AIM OF THE TASK
Which lines in the records below contain the string "Open", with case matching? Copy out each of those lines.

EXCERPTED RECORDS
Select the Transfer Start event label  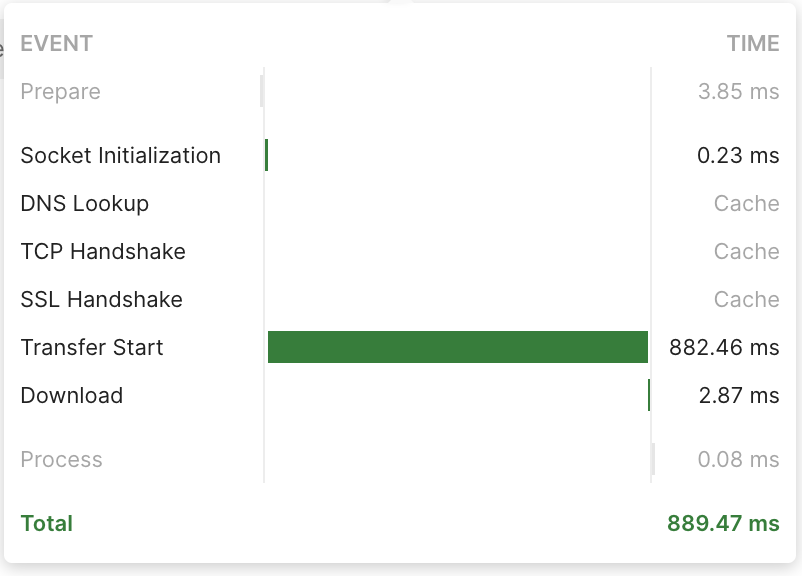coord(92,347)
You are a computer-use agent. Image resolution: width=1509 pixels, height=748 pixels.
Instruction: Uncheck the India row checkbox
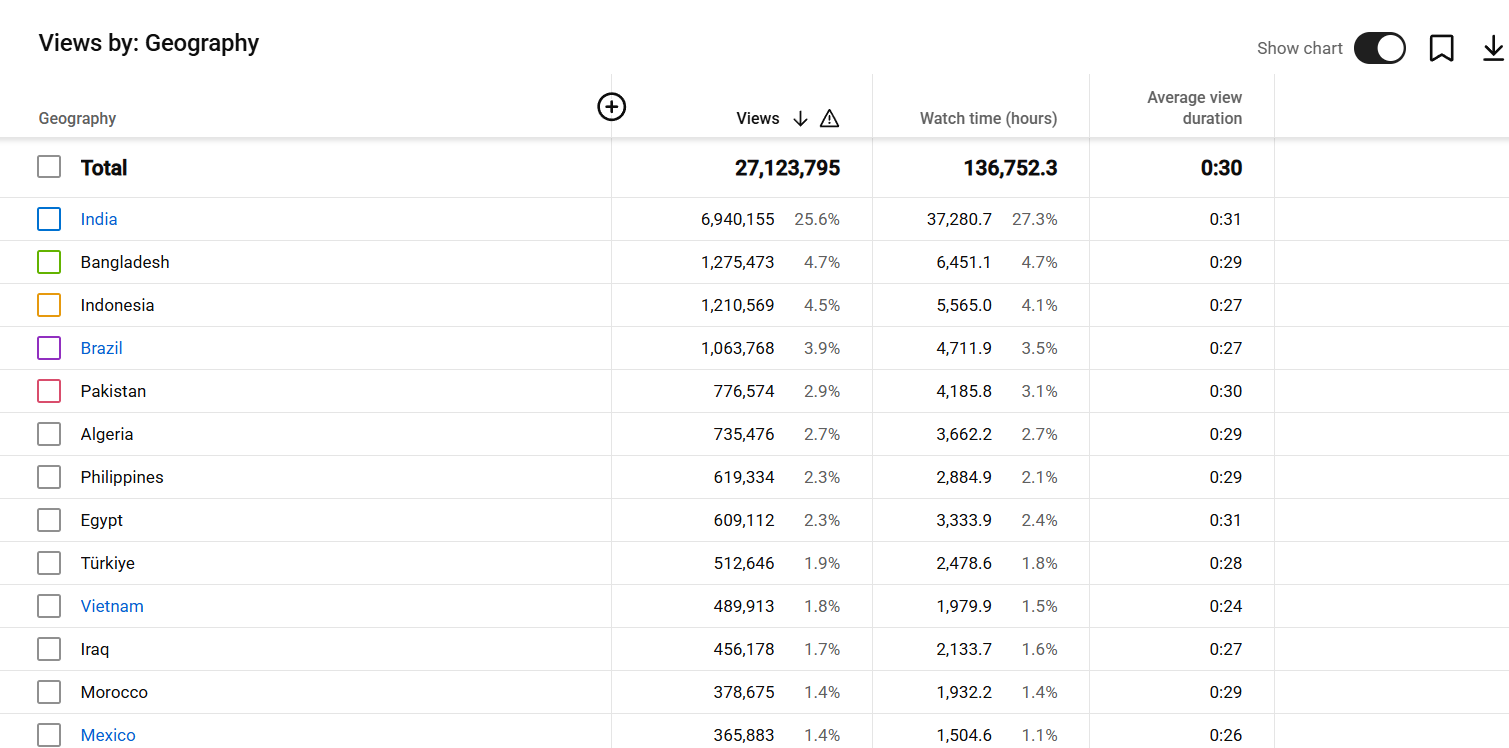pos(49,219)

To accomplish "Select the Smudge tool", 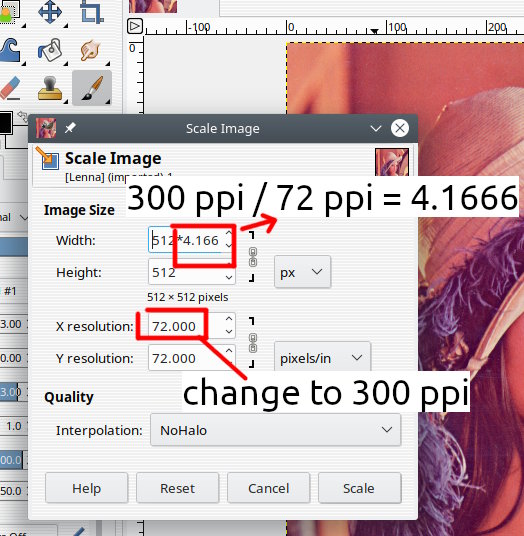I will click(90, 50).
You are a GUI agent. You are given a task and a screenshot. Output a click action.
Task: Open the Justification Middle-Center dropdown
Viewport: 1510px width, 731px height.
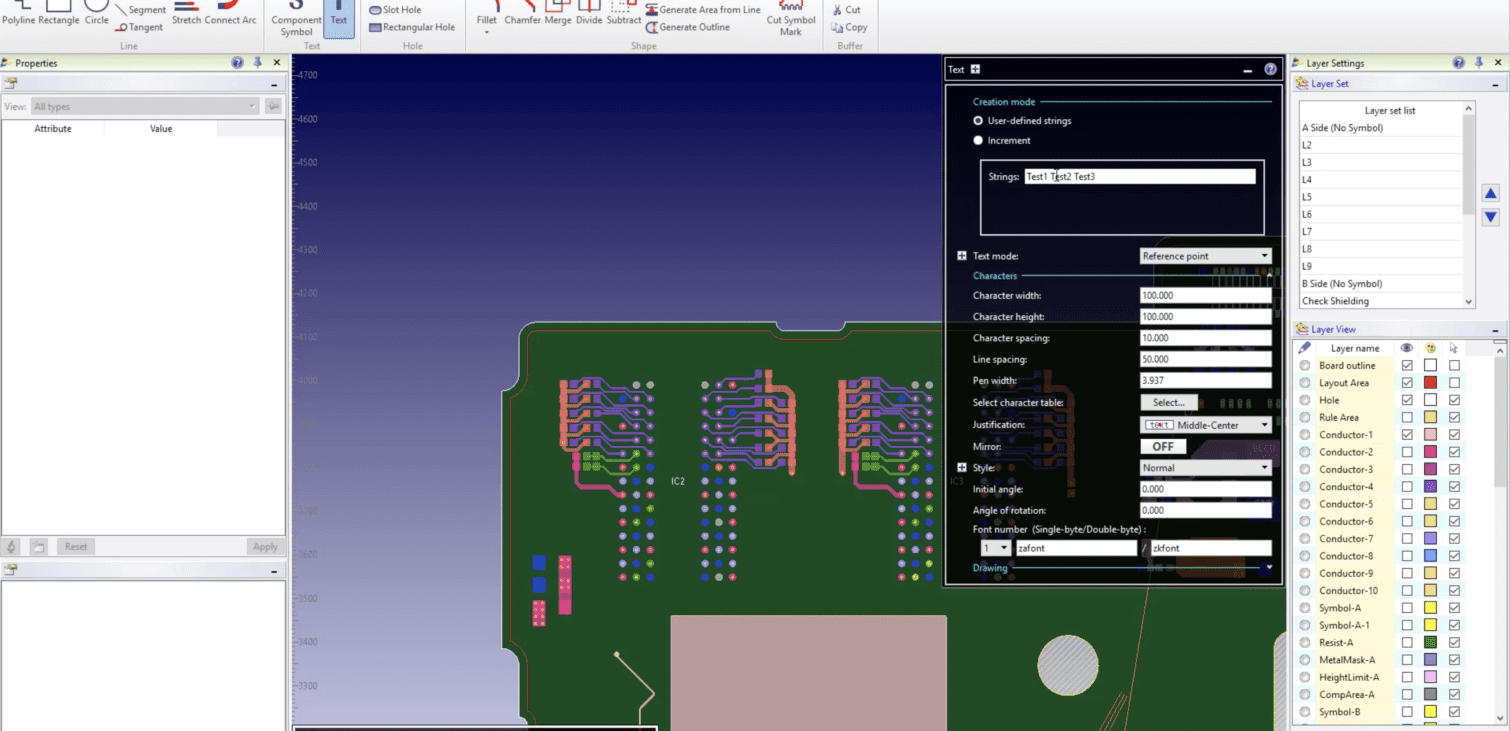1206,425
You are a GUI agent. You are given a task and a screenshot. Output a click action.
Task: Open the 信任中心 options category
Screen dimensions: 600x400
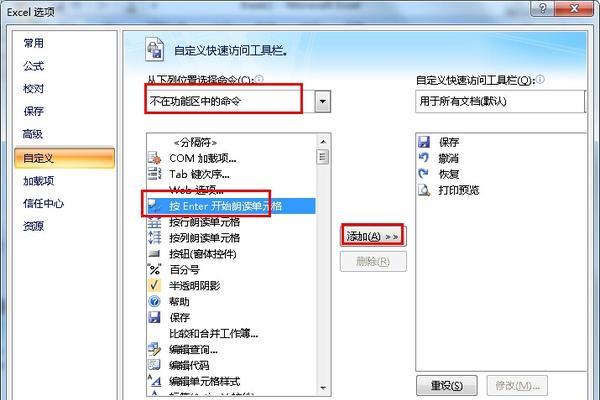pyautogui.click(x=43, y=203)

---

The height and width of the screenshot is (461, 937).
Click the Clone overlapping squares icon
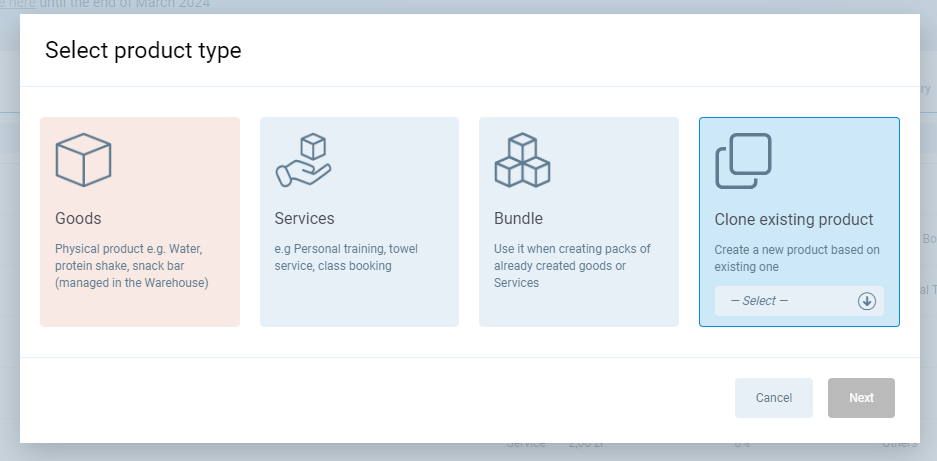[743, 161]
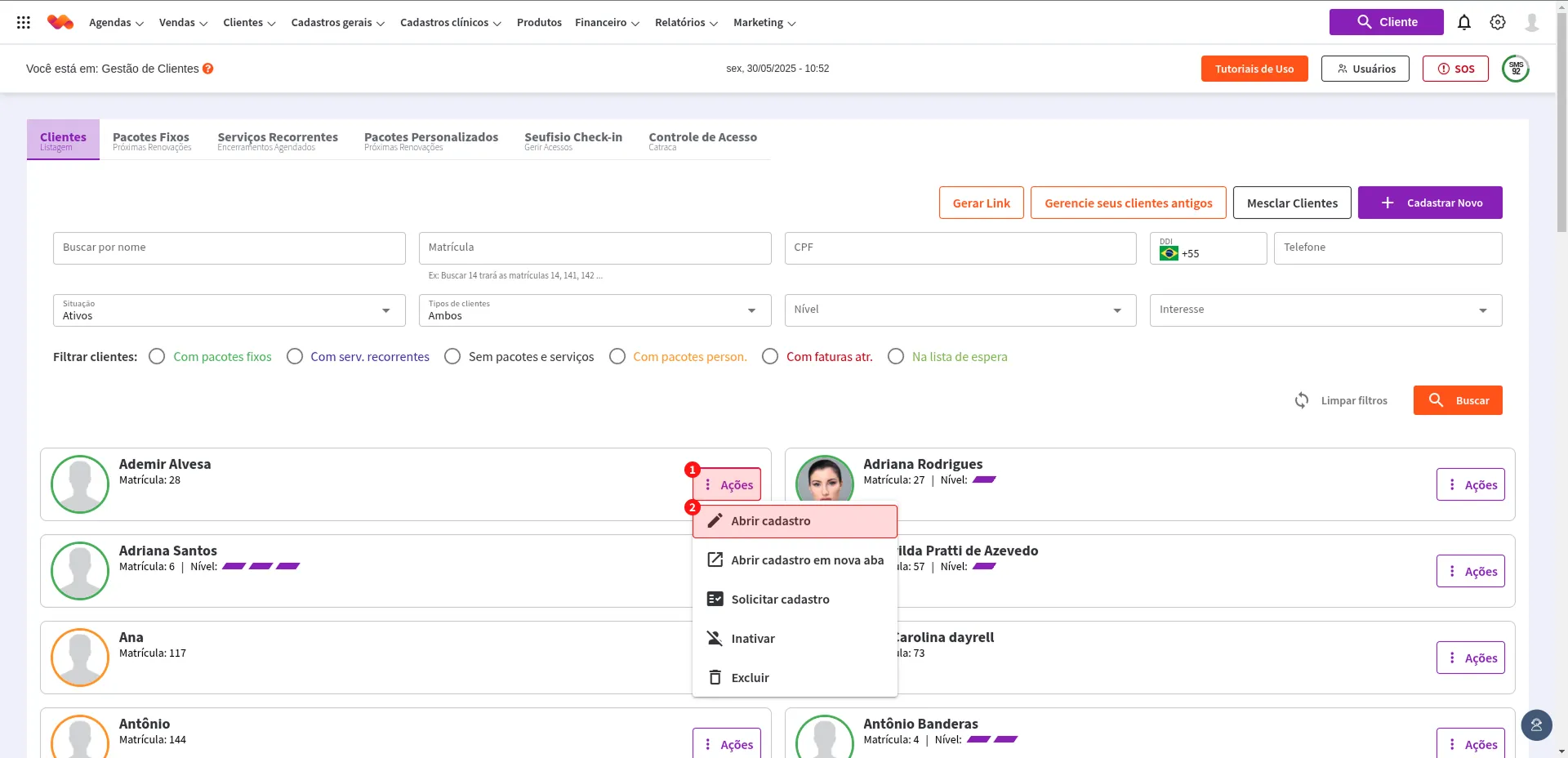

TASK OUTPUT
Task: Open the Justification Middle-Center dropdown
Task: Open the 信任中心 options category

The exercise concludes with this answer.